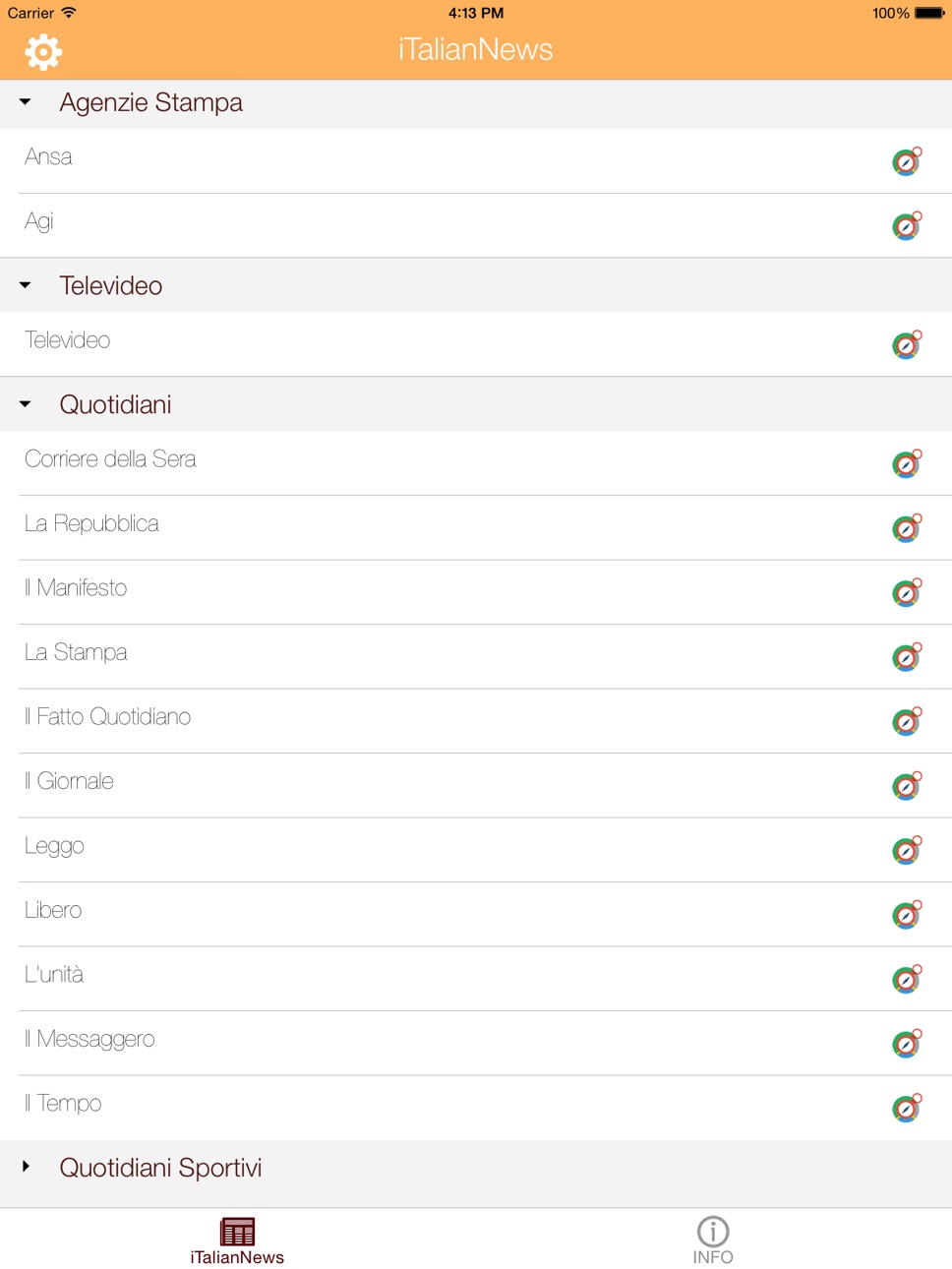Tap the browser compass icon for Ansa

[907, 161]
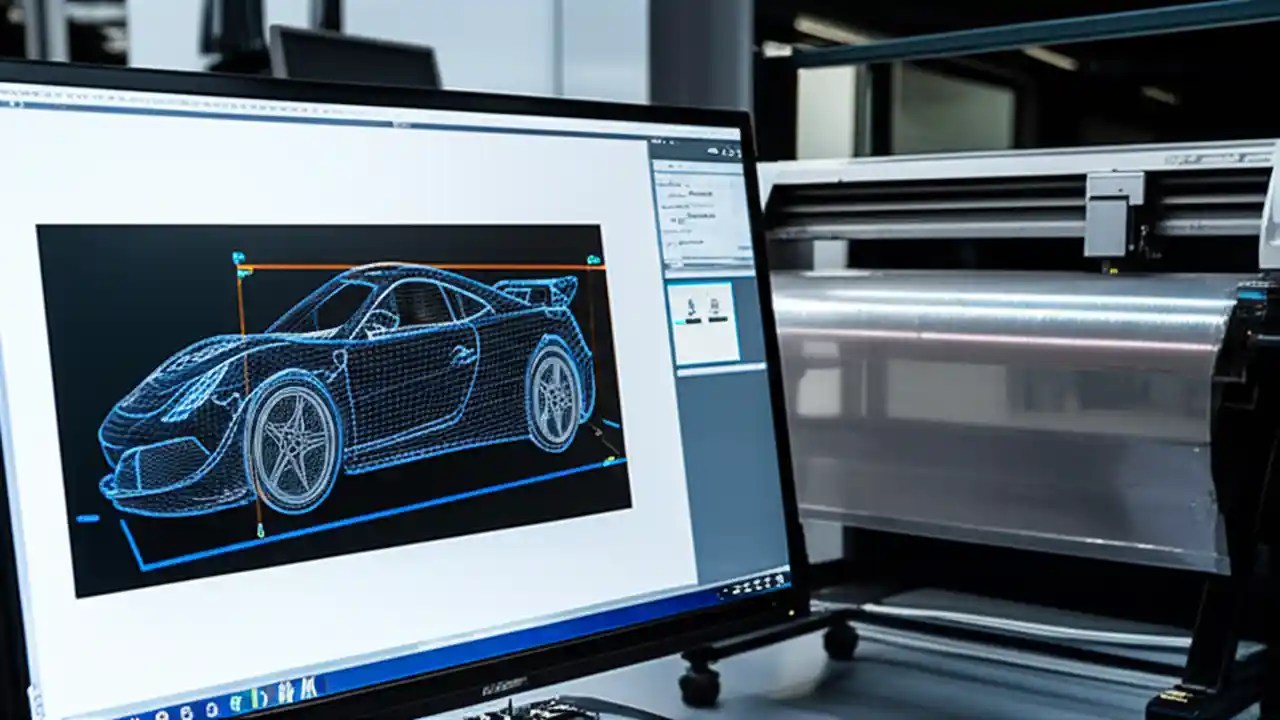Image resolution: width=1280 pixels, height=720 pixels.
Task: Select the first cutting tool icon in the preview panel
Action: [x=693, y=305]
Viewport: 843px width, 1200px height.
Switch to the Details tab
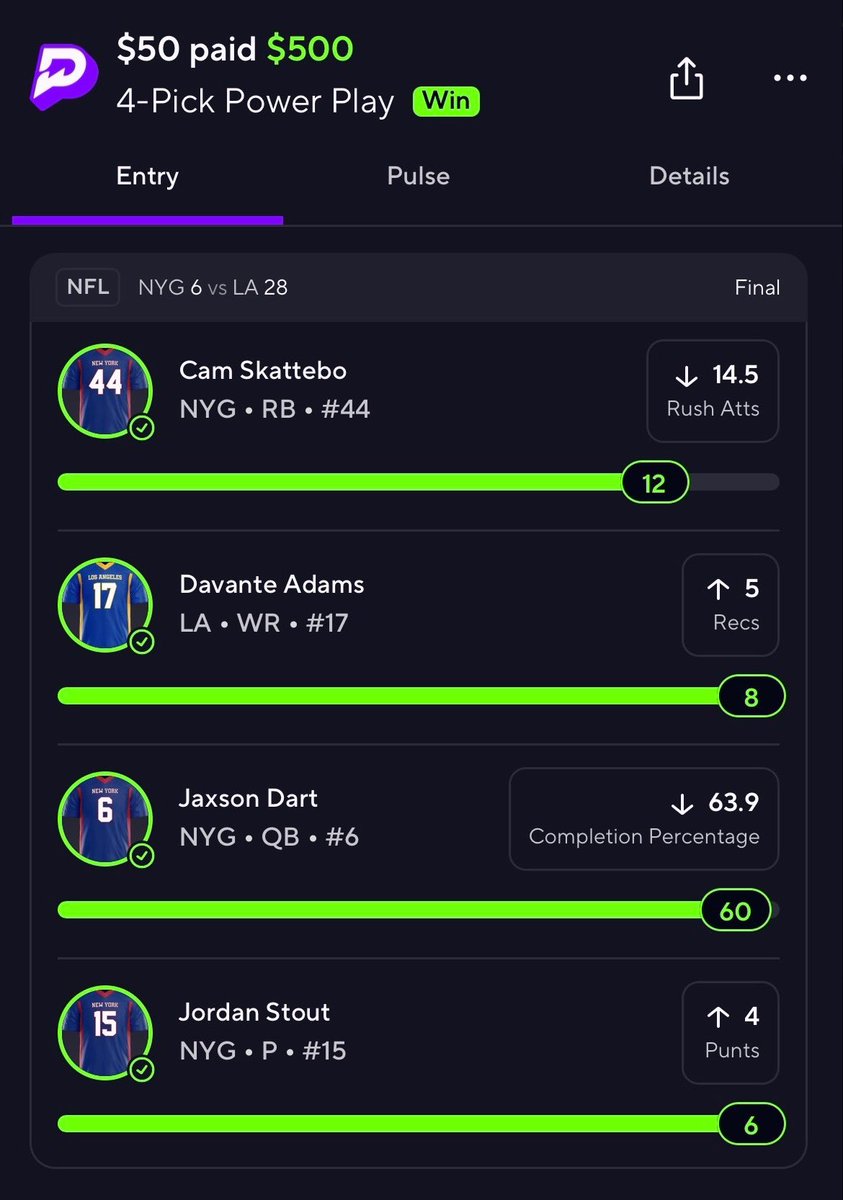click(x=689, y=176)
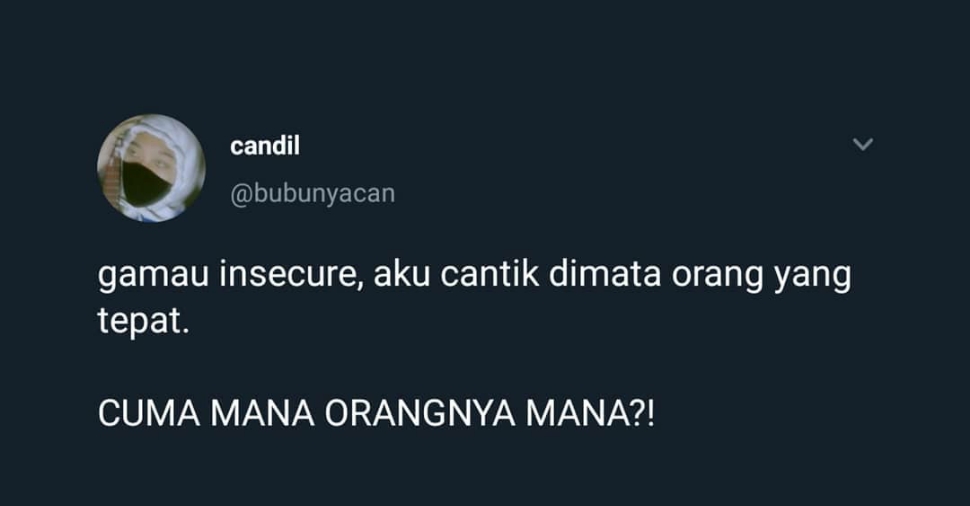Screen dimensions: 970x506
Task: Show more actions via caret beside candil
Action: point(862,144)
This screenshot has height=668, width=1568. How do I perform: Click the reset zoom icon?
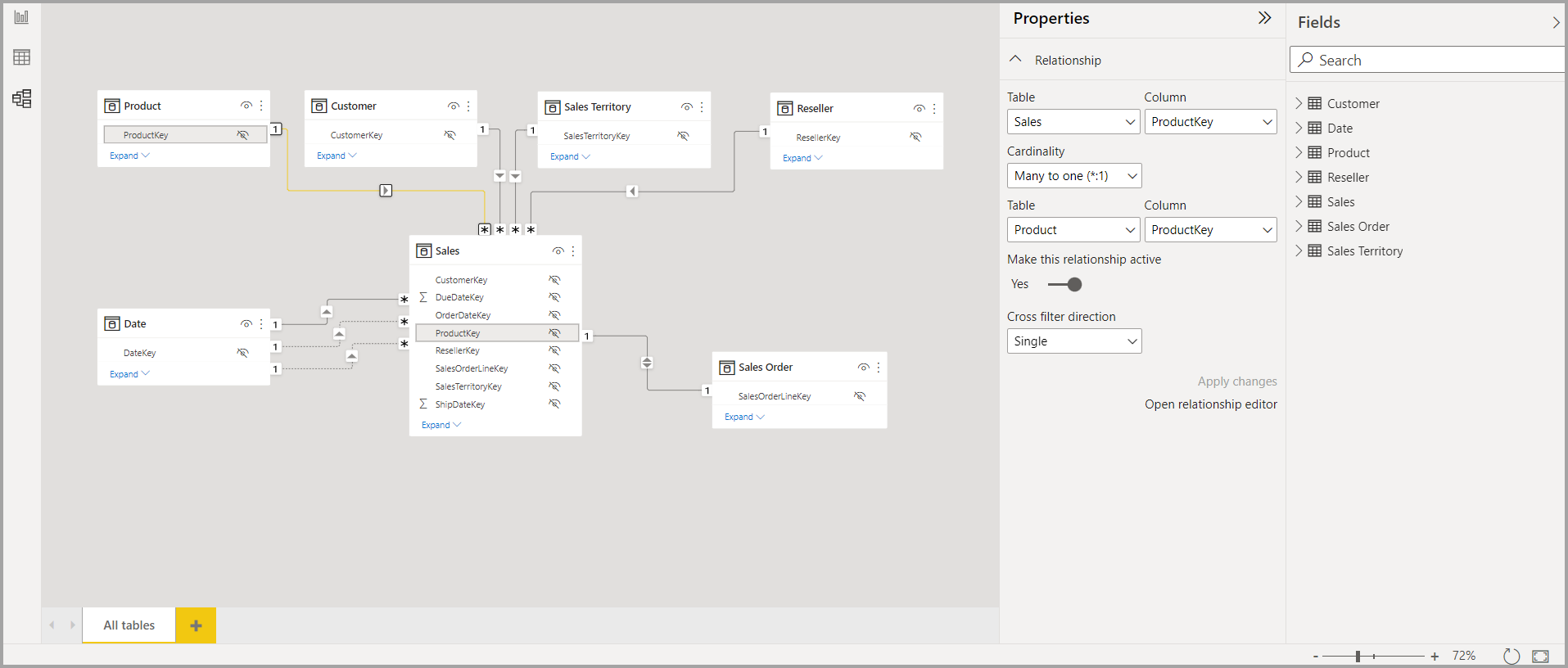click(1512, 656)
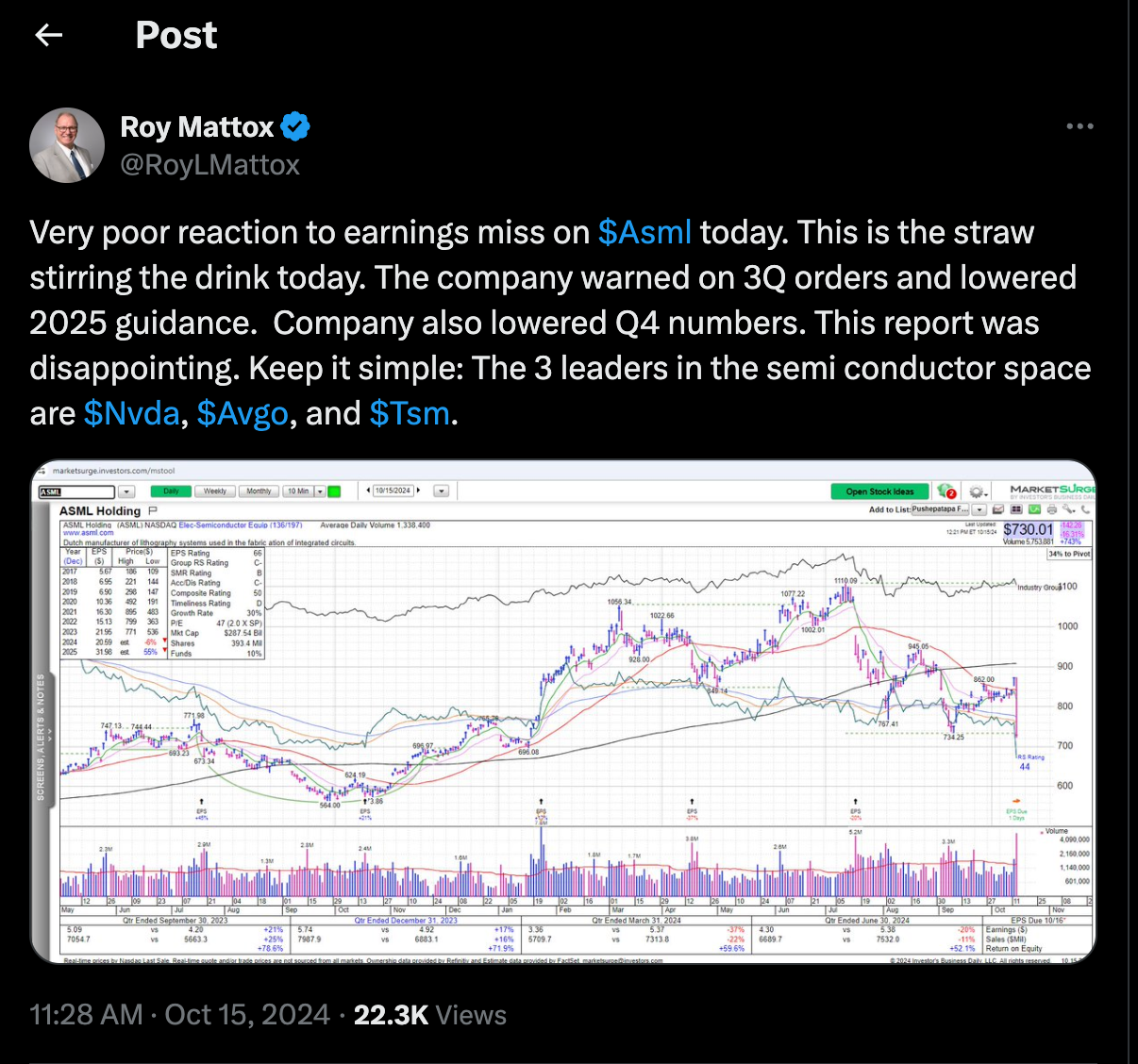Screen dimensions: 1138x1064
Task: Open the $Nvda ticker link
Action: coord(133,413)
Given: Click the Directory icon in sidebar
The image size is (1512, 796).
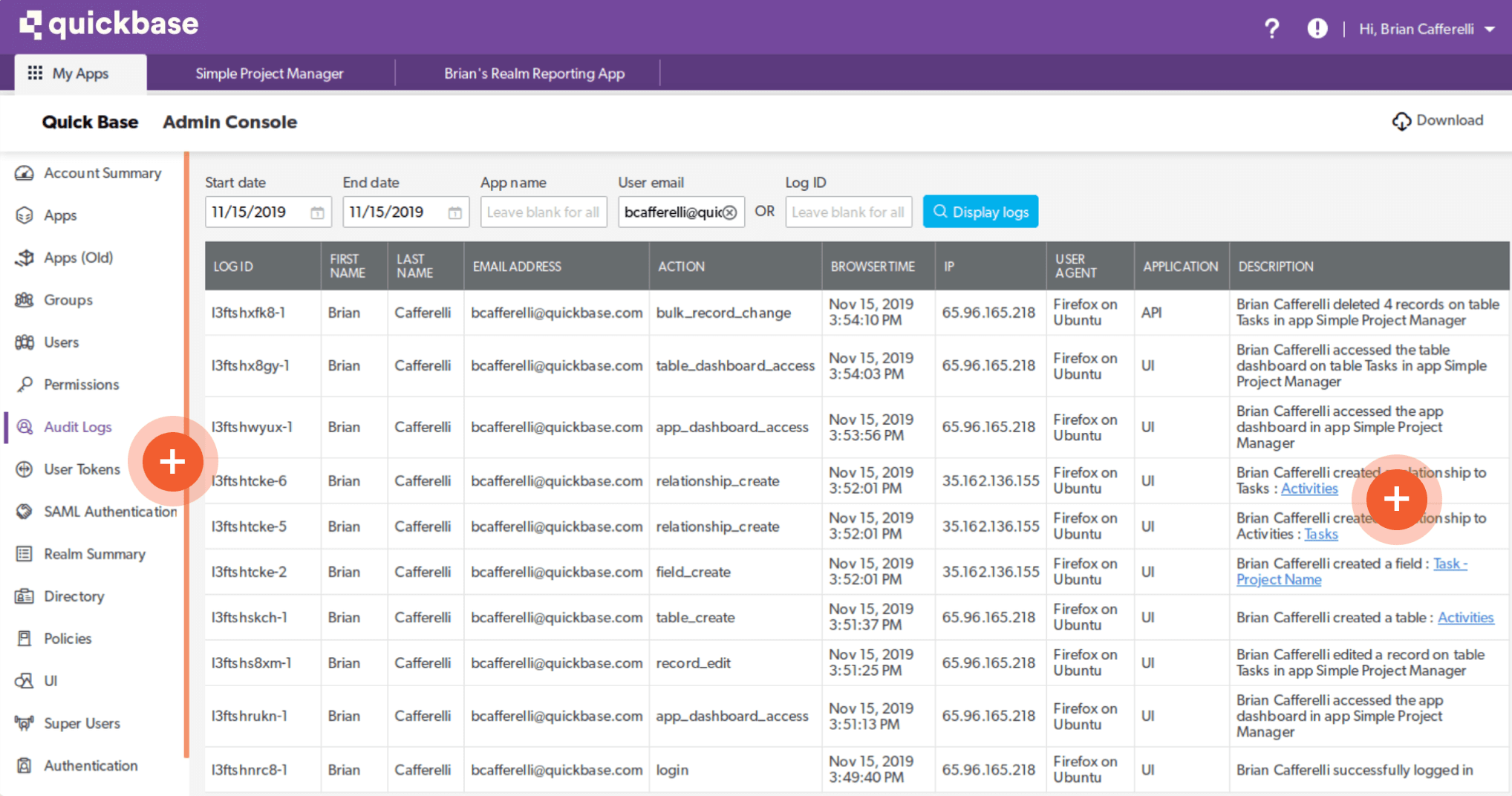Looking at the screenshot, I should pyautogui.click(x=25, y=596).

What you should do: Rewrite everything from the line containing "This screenshot has" down to the end of the material as a numbered list, skipping any blank lines. Leave the pictures out.

Response:
1. This screenshot has height=668, width=1568. How do I perform: Click the reset zoom icon?
2. click(1512, 656)
3. Screen dimensions: 1138x1064
4. Task: Open the $Nvda ticker link
5. Action: coord(133,413)
6. Given: Click the Directory icon in sidebar
7. The image size is (1512, 796).
8. Looking at the screenshot, I should pyautogui.click(x=25, y=596).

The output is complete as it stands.